The Fifth Amendment to the Constitution provides in relevant part that "private property" shall not "be taken for public use, without just compensation." This clause functioned for two hundred plus years to protect private property rights in America. It provided a bright line limitation on the Government's ability to use its police power to take the private property. The Government could use the legal process of eminent domain to take private property if it was then going to put it to a "public use." A public use is something that would involve use of the property by an arm of government, such as a military installation, or a use that would open up the property to the public at large, such as a road or a park.
That all changed when the Supreme Court decided Kelo v. New London. The liberal wing of the Court prevailed and, in substance, rewrote the Fifth Amendment to the Constitution. No longer is government limited to taking private property only if it is going to put the property to a public use. It is now sufficient that the Government show that the private property will be used for a public "purpose," such as increasing the tax revenues of the government. Thus a government can now take your private property and transfer to another private property to be commercially developed so long as the Government claims that the public - i.e., the government itself - will somehow gain.
The effect of this change to the plain language of the Constitution are now just being felt. Drew Carey hosts a very good webcast showing how this decision is effecting the poor and the working class. You can see it here. And indeed, what you see in the Carey webcast is anything but an isolated instance.
There are, for all practical purposes, two approaches to constitutional interpretation, both of which were clearly evident in the Kelo deicision. The first of these is the approach of the "originalists," such as Justices Scalia and Thomas. Origninalists believe that the Constitution is a fixed instrument and that it is the duty of the courts to interpret the Constitution as and to the extent they can discern what the original drafters intended. This limits the discretion of the Court. For example, originalists do not see abortion as a constitutional right. It appears nowhere in the Constitution and its an activity wholly local in nature. Orignalist thus view abortion as beyond the power of the federal government to regulate.
At the opposite end are proponents of the "Living Constitution," such as Justices Breyer and Ginsburg. They do not feel constrained by original intent and are willing to look outside of the Constitution, to foreign law or current social mores in order to interpret the Constitution. To them, the Constitution should be given a meaning that they perceive as appropriate in the modern day - in essence, imposing their own personal belief system on America as a matter of constitutional law. For a good look at this issue, see Justice Scalia's speech on the living constitution in 2005, and here is a transcript of the debate between Justices Scalia and Breyer on the issue of using foreign law to determine the meaning of the U.S. Constitution.
Looking outside the four corners of the written Constitution and the intent of the drafters makes of the Supreme Court a supra-legislature, taking over the position of Congress and the executive to create laws rather then to interpret them in light of the Constitution. That is not the function for which the Supreme Court is designed.

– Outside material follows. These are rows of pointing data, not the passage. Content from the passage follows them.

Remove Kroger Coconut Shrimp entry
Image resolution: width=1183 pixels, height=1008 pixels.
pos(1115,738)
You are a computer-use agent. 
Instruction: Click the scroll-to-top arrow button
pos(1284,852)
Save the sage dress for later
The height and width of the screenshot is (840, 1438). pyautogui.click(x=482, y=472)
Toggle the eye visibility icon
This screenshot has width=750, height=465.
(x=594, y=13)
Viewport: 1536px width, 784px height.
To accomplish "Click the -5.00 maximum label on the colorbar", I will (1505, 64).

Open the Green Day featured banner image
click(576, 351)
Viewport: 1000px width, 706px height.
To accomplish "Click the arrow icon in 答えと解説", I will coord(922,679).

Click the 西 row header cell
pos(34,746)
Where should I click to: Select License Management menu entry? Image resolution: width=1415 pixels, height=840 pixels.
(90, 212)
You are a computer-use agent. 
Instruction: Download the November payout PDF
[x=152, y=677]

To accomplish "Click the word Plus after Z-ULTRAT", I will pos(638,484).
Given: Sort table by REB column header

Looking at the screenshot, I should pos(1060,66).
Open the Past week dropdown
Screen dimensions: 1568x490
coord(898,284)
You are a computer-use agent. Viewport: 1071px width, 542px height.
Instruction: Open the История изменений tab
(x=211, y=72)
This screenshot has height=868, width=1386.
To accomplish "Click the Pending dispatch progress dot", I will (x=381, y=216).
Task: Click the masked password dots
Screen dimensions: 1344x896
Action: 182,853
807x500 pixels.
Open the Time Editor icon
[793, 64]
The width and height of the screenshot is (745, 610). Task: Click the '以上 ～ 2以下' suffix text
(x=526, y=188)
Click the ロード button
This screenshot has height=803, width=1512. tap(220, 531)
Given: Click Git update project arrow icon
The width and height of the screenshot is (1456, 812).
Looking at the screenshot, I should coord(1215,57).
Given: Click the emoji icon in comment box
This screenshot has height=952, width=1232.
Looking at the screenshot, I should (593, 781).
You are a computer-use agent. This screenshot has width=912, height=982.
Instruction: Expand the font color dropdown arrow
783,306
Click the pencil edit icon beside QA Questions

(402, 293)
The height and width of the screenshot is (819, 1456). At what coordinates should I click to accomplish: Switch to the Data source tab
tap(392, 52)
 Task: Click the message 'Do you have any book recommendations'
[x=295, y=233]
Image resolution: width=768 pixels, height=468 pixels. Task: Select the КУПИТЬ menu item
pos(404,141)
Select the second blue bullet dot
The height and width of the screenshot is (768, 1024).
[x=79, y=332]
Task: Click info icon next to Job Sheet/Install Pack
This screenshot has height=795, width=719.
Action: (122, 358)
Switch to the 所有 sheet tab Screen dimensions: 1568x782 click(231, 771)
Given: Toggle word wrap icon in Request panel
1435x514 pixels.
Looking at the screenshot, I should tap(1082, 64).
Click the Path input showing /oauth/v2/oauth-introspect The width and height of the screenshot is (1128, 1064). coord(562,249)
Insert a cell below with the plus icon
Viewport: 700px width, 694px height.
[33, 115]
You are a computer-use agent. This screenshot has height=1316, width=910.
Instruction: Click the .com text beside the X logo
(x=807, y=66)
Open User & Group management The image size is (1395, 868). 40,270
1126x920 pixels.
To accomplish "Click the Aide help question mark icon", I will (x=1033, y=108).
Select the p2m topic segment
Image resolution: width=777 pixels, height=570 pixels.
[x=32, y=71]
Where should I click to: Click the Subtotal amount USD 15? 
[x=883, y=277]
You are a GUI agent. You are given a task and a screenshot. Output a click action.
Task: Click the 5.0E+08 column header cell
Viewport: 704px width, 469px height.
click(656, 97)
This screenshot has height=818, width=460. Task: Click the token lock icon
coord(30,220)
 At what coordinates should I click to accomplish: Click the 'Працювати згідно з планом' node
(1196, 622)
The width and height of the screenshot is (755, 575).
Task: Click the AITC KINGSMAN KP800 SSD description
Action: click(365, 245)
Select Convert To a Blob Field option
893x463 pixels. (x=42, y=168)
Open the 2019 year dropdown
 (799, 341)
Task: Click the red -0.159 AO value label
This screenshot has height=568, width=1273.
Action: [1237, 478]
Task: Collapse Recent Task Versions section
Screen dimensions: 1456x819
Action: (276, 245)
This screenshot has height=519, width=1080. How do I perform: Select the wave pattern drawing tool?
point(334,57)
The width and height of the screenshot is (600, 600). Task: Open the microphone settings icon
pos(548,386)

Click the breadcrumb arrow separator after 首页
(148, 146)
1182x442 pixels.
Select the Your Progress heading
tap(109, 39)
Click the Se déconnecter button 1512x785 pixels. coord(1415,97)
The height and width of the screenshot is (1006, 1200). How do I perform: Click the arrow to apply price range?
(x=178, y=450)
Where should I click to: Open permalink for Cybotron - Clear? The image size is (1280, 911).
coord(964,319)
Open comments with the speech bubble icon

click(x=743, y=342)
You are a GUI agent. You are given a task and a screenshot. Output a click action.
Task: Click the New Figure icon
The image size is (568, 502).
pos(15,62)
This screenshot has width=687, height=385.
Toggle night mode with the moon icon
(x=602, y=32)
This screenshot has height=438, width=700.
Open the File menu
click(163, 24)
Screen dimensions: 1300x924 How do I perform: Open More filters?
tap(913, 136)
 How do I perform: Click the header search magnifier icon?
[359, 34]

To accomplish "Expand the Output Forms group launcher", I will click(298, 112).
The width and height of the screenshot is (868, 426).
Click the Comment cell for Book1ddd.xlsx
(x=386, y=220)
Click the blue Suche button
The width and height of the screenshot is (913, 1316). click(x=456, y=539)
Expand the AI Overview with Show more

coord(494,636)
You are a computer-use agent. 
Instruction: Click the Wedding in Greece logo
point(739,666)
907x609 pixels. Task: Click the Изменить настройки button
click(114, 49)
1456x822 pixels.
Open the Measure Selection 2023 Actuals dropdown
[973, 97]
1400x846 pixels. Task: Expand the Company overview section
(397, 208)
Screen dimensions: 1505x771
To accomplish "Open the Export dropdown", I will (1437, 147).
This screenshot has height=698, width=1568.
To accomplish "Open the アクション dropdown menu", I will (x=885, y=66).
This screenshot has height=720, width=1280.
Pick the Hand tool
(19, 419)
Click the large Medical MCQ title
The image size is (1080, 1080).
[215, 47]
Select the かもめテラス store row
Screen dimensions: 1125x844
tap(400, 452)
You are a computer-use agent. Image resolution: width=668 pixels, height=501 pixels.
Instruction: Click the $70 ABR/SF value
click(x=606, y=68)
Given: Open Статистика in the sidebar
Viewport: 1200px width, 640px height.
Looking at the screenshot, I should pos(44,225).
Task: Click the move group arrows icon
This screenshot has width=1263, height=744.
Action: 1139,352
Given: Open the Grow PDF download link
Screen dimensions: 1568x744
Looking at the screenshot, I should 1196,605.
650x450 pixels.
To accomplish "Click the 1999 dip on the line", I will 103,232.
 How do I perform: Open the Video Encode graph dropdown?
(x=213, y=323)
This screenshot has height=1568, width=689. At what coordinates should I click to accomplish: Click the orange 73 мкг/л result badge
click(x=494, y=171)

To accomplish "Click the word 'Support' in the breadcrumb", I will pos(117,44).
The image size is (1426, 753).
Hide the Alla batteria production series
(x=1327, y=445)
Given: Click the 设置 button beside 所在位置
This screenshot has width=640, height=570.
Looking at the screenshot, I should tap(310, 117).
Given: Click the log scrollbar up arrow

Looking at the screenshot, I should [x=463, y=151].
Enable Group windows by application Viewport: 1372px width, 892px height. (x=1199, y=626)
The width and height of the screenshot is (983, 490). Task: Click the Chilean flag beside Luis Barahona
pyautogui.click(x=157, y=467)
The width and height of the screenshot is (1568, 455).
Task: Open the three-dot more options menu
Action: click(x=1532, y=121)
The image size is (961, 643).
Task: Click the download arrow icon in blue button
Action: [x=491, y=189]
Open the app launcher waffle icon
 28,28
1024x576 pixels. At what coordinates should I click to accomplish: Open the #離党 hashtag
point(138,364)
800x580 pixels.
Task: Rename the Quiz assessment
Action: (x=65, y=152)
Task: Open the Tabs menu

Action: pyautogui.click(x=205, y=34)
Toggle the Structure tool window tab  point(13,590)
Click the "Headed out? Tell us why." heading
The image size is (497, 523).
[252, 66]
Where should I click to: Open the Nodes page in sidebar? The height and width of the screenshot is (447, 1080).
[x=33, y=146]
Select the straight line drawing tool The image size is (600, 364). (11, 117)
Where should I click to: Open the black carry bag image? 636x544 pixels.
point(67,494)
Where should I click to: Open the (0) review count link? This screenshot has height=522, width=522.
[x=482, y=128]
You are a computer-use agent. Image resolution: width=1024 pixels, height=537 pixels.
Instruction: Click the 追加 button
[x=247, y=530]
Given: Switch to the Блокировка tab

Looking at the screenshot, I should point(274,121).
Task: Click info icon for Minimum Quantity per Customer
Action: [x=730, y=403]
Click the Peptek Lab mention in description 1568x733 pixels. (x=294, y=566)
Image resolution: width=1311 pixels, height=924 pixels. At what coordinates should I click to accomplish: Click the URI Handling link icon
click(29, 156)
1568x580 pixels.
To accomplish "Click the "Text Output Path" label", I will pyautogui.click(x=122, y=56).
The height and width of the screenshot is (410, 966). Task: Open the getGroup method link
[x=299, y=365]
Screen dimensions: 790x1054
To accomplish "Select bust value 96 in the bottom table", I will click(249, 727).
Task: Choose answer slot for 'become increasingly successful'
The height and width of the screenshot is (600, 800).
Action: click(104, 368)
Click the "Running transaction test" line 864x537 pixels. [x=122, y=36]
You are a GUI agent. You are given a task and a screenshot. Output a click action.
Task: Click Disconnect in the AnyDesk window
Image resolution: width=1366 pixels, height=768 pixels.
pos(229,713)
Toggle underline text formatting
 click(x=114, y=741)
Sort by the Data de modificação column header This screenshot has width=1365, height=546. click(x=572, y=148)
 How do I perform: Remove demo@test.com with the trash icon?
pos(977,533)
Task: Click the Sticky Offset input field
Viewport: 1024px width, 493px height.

Besides not being assigned any legislative role in the Constitution, the Supreme Court does not have the ability of Congress to hold hearings or subpoena witness - in essence, to make findings of fact beyond whatever record lies before it. Nor does allowing the Court such leeway comport with the concept of democracy. The Supreme Court justices are not subject to the will of the people, being an unelected body with tenure for life. And Drew Carey shows us just how much of a Pandora's box the Living Constitution is.